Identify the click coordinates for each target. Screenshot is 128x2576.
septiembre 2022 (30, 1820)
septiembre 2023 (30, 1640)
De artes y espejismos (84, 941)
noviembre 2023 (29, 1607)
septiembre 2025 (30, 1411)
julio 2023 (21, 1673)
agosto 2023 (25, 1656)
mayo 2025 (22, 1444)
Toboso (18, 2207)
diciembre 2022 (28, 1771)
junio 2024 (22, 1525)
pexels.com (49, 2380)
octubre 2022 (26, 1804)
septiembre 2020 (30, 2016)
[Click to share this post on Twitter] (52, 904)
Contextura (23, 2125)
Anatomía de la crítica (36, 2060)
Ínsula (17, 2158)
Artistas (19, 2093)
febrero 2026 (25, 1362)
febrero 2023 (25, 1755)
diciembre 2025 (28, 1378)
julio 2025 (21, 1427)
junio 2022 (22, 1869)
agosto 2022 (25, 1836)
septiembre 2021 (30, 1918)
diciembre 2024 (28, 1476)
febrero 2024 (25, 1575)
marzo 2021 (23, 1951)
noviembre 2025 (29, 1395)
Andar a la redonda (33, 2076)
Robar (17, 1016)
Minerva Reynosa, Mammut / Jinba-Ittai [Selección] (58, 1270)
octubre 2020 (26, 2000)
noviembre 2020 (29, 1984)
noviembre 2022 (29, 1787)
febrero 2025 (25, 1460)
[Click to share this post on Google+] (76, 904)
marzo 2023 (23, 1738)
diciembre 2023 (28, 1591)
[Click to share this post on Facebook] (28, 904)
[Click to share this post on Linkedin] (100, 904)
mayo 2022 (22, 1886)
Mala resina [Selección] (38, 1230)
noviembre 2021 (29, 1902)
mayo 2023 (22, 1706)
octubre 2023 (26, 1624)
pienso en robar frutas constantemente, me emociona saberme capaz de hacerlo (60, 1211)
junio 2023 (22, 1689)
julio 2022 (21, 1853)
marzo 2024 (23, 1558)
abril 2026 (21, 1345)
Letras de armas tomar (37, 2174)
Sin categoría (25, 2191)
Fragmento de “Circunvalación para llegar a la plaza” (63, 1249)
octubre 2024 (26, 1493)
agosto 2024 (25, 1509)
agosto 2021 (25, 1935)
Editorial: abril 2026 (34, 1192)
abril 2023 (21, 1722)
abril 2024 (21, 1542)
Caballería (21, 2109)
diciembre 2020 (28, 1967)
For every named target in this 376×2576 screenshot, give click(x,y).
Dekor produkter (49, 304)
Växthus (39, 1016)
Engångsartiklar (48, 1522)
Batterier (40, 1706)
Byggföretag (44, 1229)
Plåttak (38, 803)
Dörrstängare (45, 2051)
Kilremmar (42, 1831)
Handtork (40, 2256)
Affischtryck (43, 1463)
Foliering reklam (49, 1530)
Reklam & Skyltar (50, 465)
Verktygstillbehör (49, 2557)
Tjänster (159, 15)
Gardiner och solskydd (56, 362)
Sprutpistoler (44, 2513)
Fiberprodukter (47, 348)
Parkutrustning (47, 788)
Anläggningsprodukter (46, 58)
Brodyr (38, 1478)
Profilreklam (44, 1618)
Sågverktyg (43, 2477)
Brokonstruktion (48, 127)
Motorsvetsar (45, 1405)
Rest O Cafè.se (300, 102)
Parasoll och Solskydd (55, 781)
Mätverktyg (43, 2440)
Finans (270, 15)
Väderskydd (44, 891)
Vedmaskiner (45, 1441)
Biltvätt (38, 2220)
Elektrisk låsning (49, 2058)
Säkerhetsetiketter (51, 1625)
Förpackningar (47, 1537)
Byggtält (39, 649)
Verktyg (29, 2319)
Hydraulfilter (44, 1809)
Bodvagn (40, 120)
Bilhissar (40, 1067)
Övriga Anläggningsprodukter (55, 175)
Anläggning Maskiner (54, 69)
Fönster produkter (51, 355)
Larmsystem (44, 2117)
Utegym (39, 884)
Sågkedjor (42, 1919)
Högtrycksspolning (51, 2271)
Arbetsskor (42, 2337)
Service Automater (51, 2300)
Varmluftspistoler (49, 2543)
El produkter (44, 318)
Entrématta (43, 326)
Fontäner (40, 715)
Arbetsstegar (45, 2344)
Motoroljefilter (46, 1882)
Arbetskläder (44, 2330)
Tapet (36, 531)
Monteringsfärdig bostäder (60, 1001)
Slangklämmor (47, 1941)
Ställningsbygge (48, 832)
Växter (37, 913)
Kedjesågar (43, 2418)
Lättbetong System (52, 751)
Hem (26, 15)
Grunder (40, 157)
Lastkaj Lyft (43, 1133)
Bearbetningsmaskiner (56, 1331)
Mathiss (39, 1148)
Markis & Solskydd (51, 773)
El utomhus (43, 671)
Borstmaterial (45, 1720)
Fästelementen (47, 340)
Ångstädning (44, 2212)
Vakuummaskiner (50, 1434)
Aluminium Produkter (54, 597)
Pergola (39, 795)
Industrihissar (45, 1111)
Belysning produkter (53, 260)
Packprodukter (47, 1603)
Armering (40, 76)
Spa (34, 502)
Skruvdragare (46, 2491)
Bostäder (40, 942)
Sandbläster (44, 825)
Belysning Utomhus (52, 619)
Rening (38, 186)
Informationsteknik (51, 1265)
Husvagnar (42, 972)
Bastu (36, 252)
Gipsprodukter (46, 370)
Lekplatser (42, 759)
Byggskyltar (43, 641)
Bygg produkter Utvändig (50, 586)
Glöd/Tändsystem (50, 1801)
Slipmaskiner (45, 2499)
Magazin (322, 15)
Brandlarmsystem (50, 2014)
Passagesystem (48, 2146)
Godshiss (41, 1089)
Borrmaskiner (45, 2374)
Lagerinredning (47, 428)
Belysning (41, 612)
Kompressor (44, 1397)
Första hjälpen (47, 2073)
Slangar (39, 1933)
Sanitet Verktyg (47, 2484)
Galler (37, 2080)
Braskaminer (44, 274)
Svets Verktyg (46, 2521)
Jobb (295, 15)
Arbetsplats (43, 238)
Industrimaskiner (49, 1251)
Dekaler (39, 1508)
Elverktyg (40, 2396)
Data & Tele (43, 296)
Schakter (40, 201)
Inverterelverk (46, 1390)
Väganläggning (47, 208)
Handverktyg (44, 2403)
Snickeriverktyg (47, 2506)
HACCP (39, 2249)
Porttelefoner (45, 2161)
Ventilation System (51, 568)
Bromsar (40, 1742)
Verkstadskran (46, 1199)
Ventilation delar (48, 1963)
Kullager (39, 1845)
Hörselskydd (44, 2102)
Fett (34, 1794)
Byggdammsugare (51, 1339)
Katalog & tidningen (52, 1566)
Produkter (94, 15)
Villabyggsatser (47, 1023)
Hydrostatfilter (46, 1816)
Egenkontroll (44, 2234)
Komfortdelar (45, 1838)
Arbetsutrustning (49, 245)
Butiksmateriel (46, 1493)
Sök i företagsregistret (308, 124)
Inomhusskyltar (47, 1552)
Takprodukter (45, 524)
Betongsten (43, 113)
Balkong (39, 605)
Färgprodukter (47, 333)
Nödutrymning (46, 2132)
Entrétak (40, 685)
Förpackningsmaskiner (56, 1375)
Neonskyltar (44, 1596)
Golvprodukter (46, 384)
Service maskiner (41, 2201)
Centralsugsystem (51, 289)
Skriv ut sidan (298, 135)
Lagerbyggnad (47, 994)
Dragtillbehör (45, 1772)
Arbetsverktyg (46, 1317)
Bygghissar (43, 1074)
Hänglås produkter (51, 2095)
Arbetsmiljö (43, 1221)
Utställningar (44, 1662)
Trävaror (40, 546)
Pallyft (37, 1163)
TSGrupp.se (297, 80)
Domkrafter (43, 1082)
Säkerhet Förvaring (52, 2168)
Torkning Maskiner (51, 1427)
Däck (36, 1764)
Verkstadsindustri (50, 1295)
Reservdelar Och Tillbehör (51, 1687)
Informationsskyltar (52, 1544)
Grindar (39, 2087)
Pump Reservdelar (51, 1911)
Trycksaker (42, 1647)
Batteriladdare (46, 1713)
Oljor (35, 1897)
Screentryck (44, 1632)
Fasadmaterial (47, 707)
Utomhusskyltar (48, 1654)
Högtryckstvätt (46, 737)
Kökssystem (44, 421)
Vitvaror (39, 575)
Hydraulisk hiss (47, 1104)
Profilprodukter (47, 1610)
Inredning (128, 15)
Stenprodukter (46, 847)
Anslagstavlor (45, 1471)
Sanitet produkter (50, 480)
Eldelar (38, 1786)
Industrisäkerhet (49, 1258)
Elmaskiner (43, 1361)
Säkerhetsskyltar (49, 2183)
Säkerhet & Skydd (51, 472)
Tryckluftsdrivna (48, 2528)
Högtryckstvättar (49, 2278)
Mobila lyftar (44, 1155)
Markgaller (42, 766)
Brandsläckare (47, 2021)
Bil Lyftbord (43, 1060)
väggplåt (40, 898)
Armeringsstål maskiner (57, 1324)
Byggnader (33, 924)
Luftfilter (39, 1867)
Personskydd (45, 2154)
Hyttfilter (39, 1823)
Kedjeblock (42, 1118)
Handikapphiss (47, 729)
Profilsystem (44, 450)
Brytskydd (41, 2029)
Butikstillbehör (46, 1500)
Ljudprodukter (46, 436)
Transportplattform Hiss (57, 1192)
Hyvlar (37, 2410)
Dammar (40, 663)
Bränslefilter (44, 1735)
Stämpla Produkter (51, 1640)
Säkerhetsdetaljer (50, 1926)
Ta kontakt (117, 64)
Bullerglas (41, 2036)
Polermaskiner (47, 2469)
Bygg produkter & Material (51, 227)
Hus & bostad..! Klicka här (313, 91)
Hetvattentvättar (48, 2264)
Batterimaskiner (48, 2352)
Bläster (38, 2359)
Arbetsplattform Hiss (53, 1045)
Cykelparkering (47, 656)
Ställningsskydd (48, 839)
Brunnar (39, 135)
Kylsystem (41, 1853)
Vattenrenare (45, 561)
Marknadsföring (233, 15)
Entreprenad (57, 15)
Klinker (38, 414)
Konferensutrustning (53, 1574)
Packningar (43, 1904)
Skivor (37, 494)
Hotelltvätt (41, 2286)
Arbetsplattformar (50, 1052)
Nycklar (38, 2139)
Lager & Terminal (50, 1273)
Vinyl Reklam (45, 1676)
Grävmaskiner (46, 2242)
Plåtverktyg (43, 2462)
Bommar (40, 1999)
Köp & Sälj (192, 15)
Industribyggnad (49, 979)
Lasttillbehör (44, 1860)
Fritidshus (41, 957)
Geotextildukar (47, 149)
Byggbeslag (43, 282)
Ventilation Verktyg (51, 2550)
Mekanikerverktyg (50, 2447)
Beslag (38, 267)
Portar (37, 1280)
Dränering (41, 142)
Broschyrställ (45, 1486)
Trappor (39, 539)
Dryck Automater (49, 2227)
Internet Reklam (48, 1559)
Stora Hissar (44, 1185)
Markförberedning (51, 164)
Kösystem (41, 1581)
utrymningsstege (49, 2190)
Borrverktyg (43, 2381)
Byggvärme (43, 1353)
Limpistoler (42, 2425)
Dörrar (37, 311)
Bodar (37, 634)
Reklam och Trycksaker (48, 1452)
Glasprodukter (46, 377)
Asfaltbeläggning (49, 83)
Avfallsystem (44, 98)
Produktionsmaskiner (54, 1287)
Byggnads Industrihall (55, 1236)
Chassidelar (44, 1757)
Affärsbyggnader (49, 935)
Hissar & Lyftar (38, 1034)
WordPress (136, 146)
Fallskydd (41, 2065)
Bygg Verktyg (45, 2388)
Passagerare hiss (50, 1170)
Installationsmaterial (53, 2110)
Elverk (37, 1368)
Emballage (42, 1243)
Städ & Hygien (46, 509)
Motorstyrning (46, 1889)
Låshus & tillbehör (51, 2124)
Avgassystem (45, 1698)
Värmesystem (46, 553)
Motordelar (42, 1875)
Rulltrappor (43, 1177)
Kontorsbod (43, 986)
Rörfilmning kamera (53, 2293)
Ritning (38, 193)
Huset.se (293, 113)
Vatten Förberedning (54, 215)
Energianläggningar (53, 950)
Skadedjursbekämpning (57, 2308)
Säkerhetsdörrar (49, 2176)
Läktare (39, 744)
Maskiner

* * * *

* Aim of the task: All lines in the listing above between the line with "marzo 2024 (23, 1558)" and the line with "Kilremmar (42, 1831)", inclusive, should be set down exactly, and no line outside that range.

* Written answer:
marzo 2024 (23, 1558)
abril 2026 (21, 1345)
Letras de armas tomar (37, 2174)
Sin categoría (25, 2191)
Fragmento de “Circunvalación para llegar a la plaza” (63, 1249)
octubre 2024 (26, 1493)
agosto 2024 (25, 1509)
agosto 2021 (25, 1935)
Editorial: abril 2026 (34, 1192)
abril 2023 (21, 1722)
abril 2024 (21, 1542)
Caballería (21, 2109)
diciembre 2020 (28, 1967)
For every named target in this 376×2576 screenshot, give click(x,y).
Dekor produkter (49, 304)
Växthus (39, 1016)
Engångsartiklar (48, 1522)
Batterier (40, 1706)
Byggföretag (44, 1229)
Plåttak (38, 803)
Dörrstängare (45, 2051)
Kilremmar (42, 1831)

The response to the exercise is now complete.